• **What is required**: Return, exactly and with nothing added, the line with "You are a GUI" together with all lines after it through the end of the data below. No pictures belong in the copy.

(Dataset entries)
------------------------

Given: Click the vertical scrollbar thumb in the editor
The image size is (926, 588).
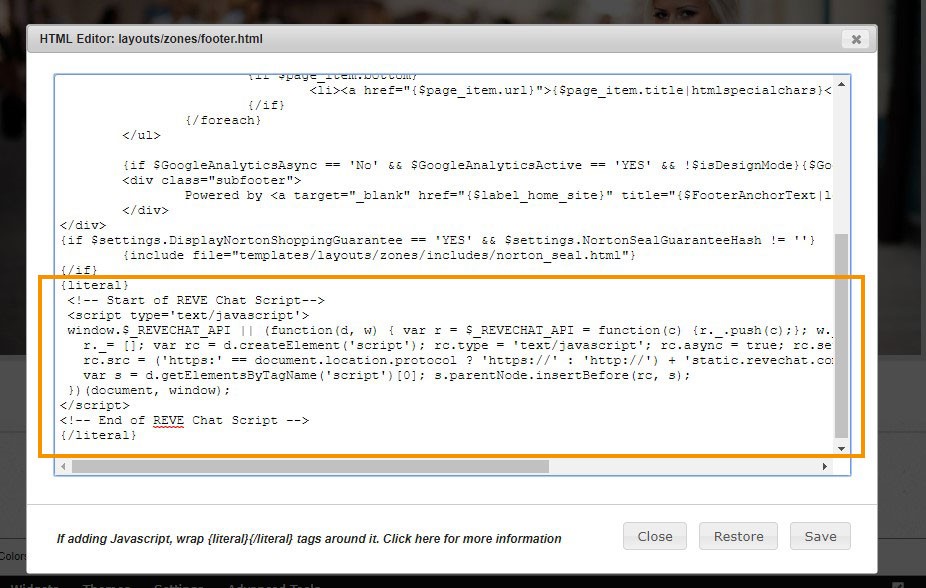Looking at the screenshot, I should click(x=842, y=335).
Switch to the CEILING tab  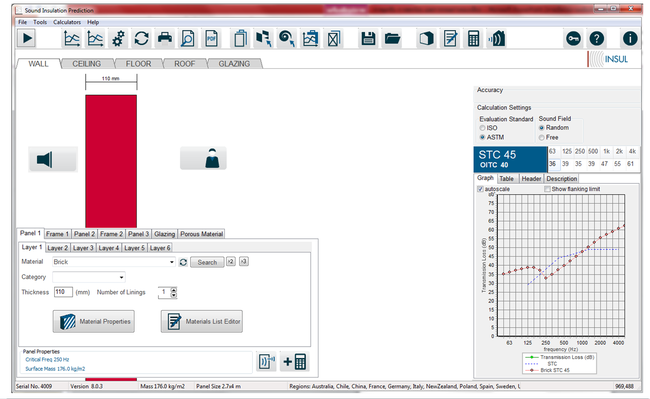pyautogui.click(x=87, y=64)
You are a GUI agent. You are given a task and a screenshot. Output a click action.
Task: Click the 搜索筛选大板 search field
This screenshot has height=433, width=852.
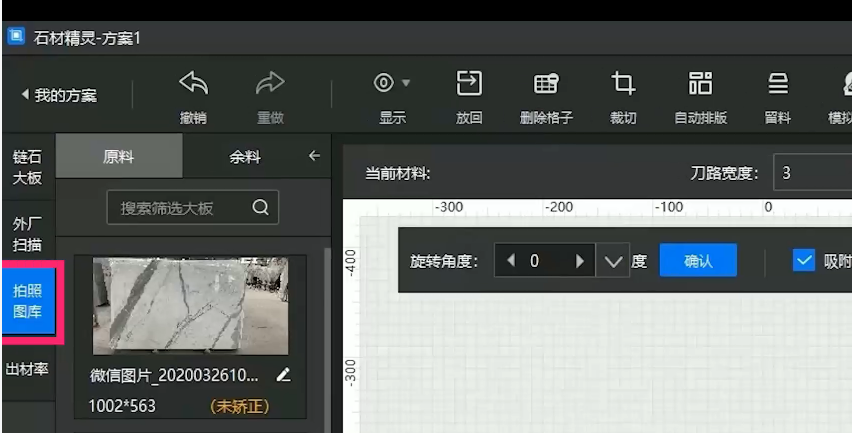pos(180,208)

------------------------

• **Result**:
You are a GUI agent. You are given a task and a screenshot. Output a click action.
Task: Click the 搜索筛选大板 search field
This screenshot has height=433, width=852.
pos(180,208)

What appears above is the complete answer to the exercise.